6 "Whatever can be spoken or thought of necessarily is, since it is possible for it to be, but it is not possible for nothing to be."
What does he mean that whatever can be thought of must be? Does a character or idea in a fictional story actually exist? What is Existence? Does Fictional Existence qualify as Existence? According to Parmenides it seems so.
8b It is the same thing, to think of something and to think that it Is, since you will never find thought without what-is, to which it refers, and on which it depends. For nothing is nor will be except what-is, since it was just this that Fate did shackle to be whole and unchanging; wherefore it has been named all things that mortals have established, persuaded that they are true: 'to come-to-be and to perish', 'to be and not to be' and 'to shift place and exchange bright colour'.
Does this mean that whatever anyone can think of, Is? For it cannot be what Is Not if it has been thought. But what of conflicting and incompatible Ideas? Can the Idea of Deity and the Idea of No Deity co-exist, not only in the separate minds of individual mortals but in our collective perception of Reality? Is there such a thing as a "collective perception of Reality," or do we simply ignore each other's realities for the sake of convenience?
If we invented Deity, is it actually Real? Is Belief enough to create Reality? Once created, does a Thing thereupon always Exist? Does The Deity have a reality separate from our thoughts? Must we have created the concept of Deity for it to exist? What if we never created the Idea of Deity? Would Deity therefore not exist because it was not thought of, or would it still exist outside our thought? What if the Idea of Deity was lost in the mists of time -- if we forgot Deity? Would it still exist?
I don't have the answers.
A Fictional Idea can be experienced as Real to believers. For example, Roman Catholics used to believe in Limbo because learned Catholic Theologians declared it must exist in order to hold the innocent souls who have never offended The Deity, yet had not been baptized. The Roman Catholic Church never taught the Idea of Limbo, but it survives nonetheless.
Purgatory. One Pope, speaking with the Infallibility of being The Deity's Representative on Earth, decreed Purgatory existed. The Vatican II Council decided to "continue the belief" in a cleansing fire that eradicates sin after death, but the Council does not go so far as to say Purgatory exists. Does the belief in it make it a reality?
Pope Gregory the Great, speaking with Infallibility, declared that Mary Magdelene was a prostitute. The Vatican II Council declared that Pope Gregory the Great was wrong. Many people still believe Mary Magdelene a prostitute even though many learned Theologians consider her now to have been an Apostle. How does she really exist? Is she Real only as the perception of the Many, or the perception of the Few? Or does she exist as she really was regardless of how we perceive her? Do we need to create two Mary Magdelenes, one a Prostitute and one an Apostle, because the two Ideas exist and influence people's lives?

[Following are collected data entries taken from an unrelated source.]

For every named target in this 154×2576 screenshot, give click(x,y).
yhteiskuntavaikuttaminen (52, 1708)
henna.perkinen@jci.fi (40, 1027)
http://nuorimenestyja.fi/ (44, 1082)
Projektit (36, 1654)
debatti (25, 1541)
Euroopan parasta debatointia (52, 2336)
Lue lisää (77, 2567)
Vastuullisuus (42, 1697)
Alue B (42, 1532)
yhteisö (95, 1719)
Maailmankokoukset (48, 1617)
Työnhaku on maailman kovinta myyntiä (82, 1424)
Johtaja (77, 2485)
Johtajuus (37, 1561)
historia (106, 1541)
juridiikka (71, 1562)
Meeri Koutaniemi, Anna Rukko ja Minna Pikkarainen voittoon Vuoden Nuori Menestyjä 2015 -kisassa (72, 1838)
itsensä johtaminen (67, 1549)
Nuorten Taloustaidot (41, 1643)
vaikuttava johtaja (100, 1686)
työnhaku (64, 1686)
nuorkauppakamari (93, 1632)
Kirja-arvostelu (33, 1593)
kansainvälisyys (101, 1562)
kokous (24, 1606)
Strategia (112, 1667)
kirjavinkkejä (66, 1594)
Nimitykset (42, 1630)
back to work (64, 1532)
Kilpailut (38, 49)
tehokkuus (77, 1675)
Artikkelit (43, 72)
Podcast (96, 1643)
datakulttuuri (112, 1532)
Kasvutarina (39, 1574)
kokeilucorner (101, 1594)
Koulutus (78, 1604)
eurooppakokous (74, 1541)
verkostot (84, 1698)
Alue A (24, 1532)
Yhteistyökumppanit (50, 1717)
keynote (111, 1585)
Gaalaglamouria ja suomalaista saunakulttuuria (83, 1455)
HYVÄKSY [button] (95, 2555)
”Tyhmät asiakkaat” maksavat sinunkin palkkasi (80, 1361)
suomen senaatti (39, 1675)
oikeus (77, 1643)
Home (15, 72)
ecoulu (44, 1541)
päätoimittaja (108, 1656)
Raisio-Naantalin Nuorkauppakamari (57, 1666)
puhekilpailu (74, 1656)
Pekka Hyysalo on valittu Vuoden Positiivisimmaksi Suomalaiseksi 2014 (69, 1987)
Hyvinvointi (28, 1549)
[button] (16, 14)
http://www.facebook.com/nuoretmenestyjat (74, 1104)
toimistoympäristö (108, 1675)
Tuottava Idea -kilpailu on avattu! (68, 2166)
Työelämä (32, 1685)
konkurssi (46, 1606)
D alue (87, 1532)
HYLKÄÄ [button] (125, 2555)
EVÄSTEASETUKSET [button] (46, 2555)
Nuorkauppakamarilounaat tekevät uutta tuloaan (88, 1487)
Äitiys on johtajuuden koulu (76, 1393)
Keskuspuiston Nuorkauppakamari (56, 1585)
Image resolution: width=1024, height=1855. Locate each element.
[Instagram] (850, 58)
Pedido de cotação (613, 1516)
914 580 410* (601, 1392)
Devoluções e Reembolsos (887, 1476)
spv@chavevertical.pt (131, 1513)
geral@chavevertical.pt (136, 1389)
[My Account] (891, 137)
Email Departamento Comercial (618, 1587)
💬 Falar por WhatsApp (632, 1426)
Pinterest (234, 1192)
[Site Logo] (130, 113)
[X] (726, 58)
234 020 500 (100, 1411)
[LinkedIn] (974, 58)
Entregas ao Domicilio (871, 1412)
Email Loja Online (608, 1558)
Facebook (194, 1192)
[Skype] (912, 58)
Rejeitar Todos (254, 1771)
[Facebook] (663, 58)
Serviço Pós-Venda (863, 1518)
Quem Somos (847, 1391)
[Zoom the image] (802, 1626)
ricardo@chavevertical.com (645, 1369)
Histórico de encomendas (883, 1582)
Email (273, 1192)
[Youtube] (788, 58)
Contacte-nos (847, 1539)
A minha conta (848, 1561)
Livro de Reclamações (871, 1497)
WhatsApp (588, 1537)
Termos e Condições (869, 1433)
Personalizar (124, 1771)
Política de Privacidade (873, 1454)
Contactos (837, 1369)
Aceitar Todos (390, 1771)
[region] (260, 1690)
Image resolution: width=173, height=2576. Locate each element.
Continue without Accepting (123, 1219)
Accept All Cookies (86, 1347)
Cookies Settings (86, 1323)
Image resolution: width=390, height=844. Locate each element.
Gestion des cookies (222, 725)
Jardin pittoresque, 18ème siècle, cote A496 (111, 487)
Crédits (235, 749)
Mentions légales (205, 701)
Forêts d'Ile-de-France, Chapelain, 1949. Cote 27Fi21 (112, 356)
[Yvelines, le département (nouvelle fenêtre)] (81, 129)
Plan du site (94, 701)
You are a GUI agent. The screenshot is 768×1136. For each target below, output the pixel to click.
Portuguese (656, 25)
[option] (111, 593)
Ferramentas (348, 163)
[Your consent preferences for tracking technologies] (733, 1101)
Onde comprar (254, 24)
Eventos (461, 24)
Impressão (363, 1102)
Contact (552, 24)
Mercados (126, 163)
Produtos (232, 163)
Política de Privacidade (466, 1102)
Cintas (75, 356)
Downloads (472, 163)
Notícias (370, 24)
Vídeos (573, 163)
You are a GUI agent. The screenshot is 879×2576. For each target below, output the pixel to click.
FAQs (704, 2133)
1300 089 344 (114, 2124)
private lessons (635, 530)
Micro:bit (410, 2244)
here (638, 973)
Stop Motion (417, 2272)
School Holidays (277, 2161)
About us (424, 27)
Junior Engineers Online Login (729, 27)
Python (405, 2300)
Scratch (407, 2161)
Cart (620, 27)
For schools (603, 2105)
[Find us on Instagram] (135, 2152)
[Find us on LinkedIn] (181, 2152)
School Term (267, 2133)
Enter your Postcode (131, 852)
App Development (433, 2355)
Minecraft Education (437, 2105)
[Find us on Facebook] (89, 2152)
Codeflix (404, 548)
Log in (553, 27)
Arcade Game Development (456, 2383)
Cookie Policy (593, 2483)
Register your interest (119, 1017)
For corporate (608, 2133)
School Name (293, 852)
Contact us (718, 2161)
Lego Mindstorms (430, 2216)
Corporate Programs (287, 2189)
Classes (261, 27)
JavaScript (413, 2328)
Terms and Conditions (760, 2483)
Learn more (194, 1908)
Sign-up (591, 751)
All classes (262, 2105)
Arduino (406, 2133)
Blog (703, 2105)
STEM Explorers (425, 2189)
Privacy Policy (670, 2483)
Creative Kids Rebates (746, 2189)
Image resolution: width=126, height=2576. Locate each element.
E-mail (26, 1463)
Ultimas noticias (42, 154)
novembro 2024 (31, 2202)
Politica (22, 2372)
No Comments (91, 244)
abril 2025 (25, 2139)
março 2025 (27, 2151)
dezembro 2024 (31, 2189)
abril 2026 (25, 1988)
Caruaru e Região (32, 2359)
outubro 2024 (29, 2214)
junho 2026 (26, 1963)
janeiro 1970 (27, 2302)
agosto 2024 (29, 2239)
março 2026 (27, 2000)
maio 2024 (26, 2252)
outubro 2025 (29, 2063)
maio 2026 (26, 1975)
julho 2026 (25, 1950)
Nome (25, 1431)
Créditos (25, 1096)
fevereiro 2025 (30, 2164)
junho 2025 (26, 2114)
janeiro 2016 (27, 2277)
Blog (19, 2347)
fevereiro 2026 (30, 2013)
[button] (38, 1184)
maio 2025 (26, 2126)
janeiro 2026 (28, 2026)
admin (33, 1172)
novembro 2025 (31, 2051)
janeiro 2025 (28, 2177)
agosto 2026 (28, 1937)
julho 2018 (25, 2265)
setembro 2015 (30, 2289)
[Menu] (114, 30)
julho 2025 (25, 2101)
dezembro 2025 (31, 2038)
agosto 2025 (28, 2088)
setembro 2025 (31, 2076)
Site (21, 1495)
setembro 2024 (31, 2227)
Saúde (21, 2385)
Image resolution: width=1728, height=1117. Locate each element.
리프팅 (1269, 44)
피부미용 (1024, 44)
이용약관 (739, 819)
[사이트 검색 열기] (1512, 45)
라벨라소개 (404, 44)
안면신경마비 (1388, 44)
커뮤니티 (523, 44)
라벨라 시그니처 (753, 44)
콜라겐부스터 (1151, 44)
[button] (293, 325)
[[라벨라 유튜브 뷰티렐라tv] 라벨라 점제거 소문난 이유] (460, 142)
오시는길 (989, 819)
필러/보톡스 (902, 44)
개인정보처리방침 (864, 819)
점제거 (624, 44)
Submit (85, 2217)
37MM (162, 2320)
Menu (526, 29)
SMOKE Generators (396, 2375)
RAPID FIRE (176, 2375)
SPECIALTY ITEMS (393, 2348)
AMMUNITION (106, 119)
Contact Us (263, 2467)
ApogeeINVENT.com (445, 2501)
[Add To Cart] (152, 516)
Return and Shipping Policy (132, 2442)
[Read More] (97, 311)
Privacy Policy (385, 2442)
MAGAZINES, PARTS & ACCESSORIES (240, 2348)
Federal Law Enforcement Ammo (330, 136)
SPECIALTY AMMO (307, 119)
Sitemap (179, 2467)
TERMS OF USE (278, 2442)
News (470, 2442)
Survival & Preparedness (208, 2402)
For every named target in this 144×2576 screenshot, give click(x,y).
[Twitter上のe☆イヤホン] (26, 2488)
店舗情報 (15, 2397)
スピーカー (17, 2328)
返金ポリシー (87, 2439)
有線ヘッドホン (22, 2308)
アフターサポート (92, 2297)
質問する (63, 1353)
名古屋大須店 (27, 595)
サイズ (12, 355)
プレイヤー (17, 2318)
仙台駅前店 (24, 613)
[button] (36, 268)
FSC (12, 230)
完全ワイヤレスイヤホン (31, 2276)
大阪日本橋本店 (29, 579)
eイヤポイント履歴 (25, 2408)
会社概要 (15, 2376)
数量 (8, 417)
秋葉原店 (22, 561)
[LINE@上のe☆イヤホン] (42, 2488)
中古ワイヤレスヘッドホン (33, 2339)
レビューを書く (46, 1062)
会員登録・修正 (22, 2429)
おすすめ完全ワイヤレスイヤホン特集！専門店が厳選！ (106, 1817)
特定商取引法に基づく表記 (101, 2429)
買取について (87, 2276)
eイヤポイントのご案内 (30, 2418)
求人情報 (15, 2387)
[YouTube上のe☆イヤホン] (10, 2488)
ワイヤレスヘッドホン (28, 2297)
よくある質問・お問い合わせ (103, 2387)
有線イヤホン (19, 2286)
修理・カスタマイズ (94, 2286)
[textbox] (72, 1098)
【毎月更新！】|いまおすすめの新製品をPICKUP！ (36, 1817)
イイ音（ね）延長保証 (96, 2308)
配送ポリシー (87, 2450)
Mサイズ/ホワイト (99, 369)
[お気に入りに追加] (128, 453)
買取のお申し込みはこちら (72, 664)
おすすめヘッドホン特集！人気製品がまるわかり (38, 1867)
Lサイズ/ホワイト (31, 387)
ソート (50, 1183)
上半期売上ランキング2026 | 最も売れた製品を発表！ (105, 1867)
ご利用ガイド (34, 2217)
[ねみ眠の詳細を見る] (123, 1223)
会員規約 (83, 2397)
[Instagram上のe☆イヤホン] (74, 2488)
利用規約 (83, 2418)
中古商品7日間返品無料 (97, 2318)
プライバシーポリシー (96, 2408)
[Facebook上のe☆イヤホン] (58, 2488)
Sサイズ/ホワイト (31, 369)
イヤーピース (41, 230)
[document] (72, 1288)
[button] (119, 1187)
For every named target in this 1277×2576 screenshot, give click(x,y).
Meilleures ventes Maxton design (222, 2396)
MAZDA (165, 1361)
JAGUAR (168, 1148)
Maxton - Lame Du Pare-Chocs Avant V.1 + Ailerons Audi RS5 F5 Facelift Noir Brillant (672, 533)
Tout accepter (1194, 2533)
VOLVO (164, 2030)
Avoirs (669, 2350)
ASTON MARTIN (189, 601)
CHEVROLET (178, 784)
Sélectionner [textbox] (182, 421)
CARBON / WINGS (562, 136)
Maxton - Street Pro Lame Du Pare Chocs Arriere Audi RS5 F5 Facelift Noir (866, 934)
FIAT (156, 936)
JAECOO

The Autistic's Reality is fictional to the Non-Autistic, but frighteningly real to the Autistic. Can there be a multiplicity of disparate Realities, separate but equal in authenticity? Is all Parmenides trying to say -- Perception is Reality? I don't know.
I have had a great trouble comprehending Parmenides at the time of this writing. Perhaps my difficulty lies in that he presents his case as Objective Truth from the mouth of The Goddess. What mere mortal can contradict Her? He has tried to sell his ideas under the falsehood that his words are Her words. I do not believe The Deity spoke to him, and I reserve the right to question his arguments as I would those of any mortal.